_Activity_
Each line of the records that includes "agent" should be found and copied.

_Given data_
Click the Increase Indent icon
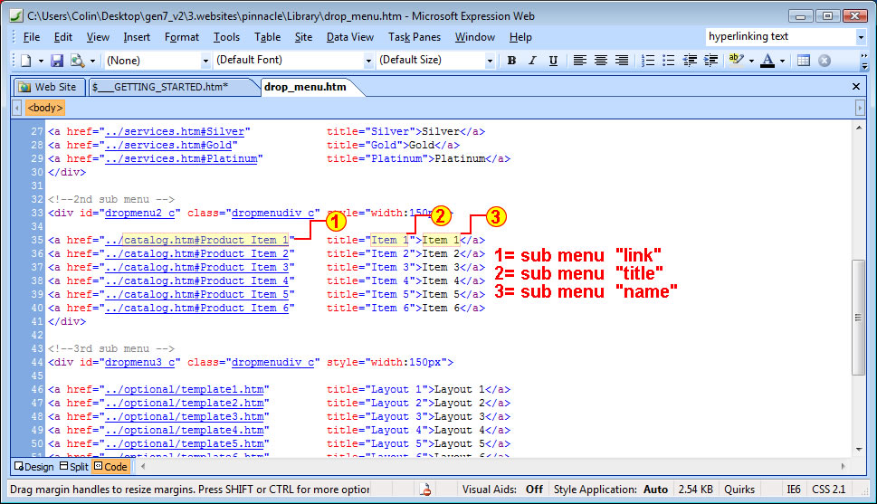Viewport: 877px width, 504px height. [710, 61]
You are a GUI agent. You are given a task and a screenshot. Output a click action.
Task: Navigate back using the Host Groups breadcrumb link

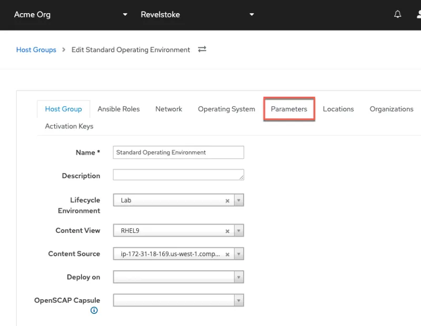[x=36, y=49]
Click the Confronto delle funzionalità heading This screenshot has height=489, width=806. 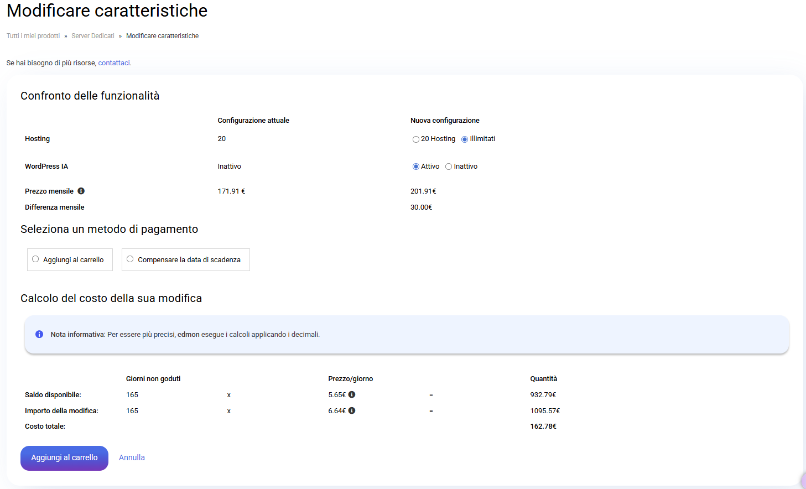point(90,96)
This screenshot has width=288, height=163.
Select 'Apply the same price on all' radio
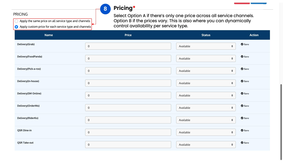click(x=16, y=21)
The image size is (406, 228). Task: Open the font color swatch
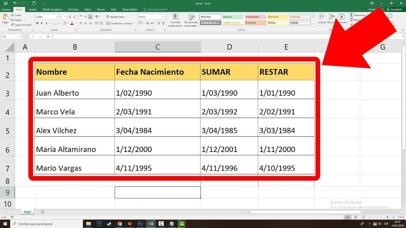pos(72,23)
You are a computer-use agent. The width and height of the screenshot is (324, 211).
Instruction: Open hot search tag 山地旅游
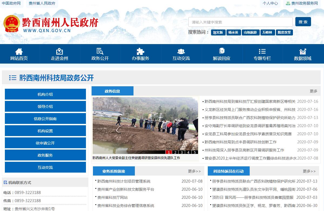tap(250, 32)
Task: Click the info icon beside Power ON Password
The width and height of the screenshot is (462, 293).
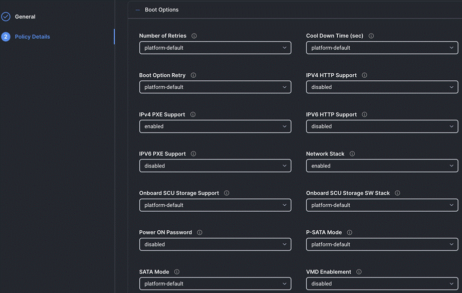Action: click(x=199, y=232)
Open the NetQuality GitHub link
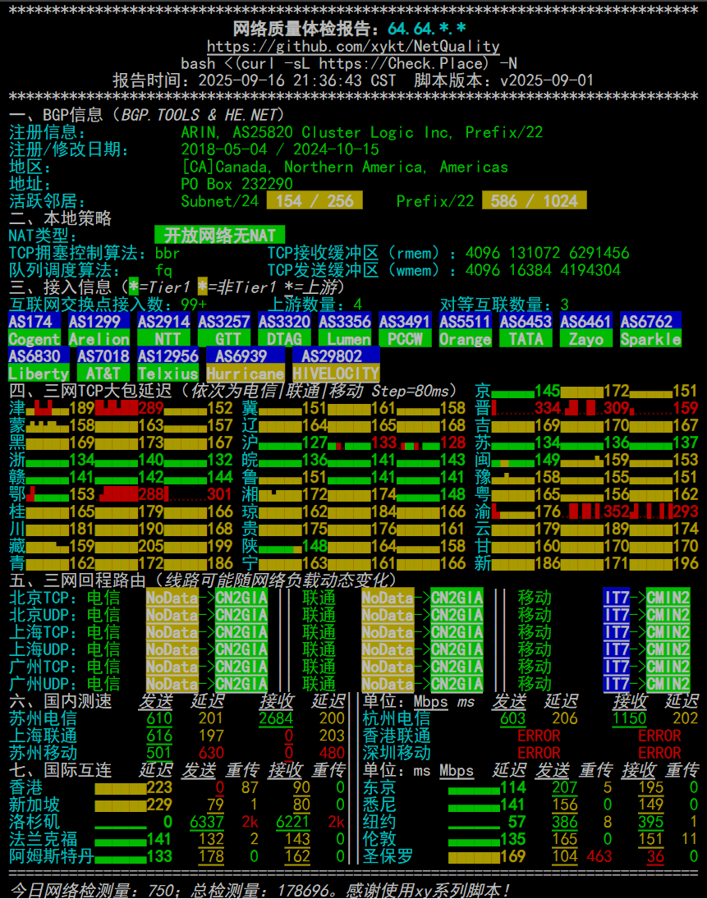The height and width of the screenshot is (899, 707). pyautogui.click(x=353, y=47)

_Reply_
You are a GUI agent. You are given a task and a screenshot. Output a click action.
You are a computer-use agent. The width and height of the screenshot is (324, 211).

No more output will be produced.